#### What to work on
Exactly the lines from the line containing "Task: Focus the Title input field" through the final line of the entries below must be returned, and only those, without pictures.

#### Extracted information
···
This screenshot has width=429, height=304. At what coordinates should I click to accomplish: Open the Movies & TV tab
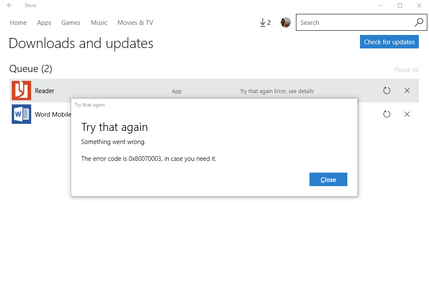click(x=135, y=23)
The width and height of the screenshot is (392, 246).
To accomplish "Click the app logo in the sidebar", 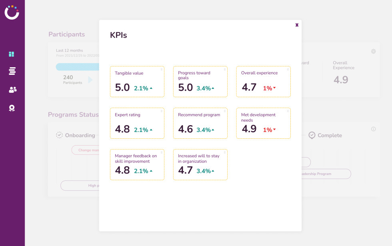I will (12, 12).
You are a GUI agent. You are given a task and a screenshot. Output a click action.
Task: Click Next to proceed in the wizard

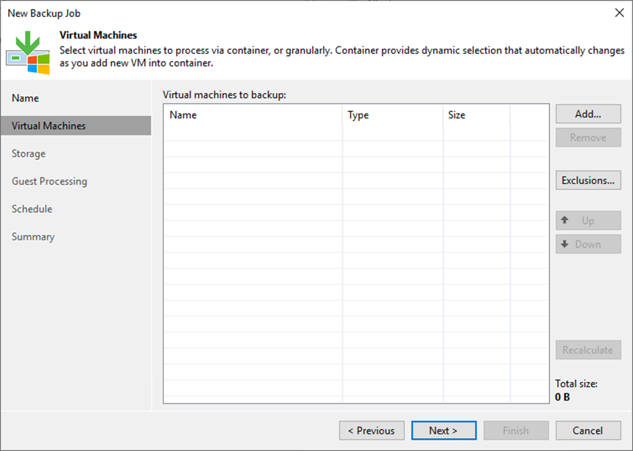click(x=444, y=430)
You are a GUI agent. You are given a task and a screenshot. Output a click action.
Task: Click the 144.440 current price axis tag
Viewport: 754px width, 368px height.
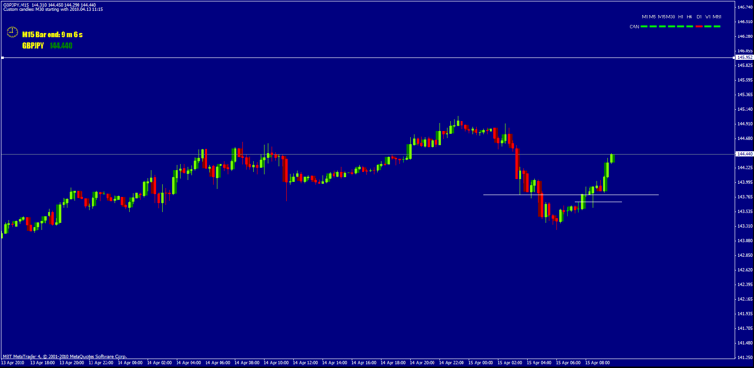point(745,154)
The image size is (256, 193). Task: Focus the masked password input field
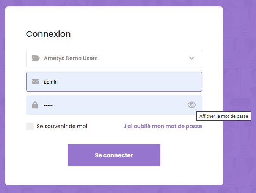point(114,105)
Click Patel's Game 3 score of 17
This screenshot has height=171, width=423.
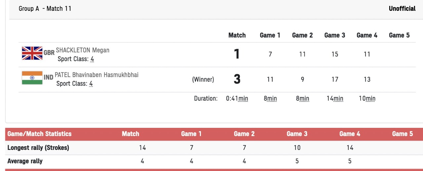[x=334, y=79]
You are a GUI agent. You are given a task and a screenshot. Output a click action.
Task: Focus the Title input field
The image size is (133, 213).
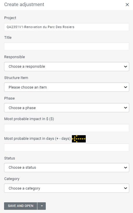coord(67,46)
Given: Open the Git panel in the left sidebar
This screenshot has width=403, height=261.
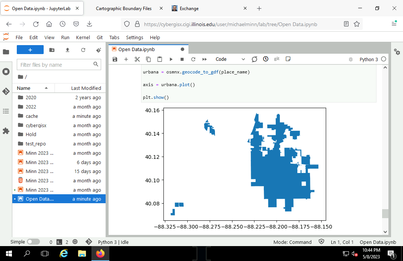Looking at the screenshot, I should click(6, 91).
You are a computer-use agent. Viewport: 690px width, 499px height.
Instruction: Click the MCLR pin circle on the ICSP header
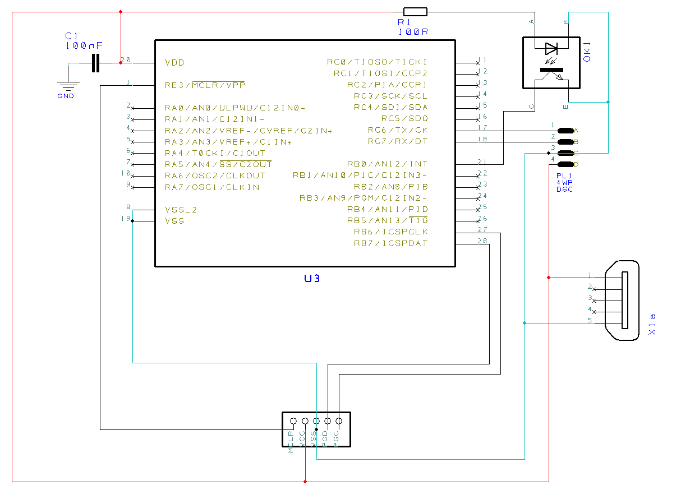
···
#### Task result
Task: Focus the Title input field
The image size is (133, 213).
coord(67,46)
Given: Open the Git panel in the left sidebar
This screenshot has width=403, height=261.
Looking at the screenshot, I should click(6, 91).
You are a computer-use agent. Viewport: 690px width, 499px height.
Instruction: Click the MCLR pin circle on the ICSP header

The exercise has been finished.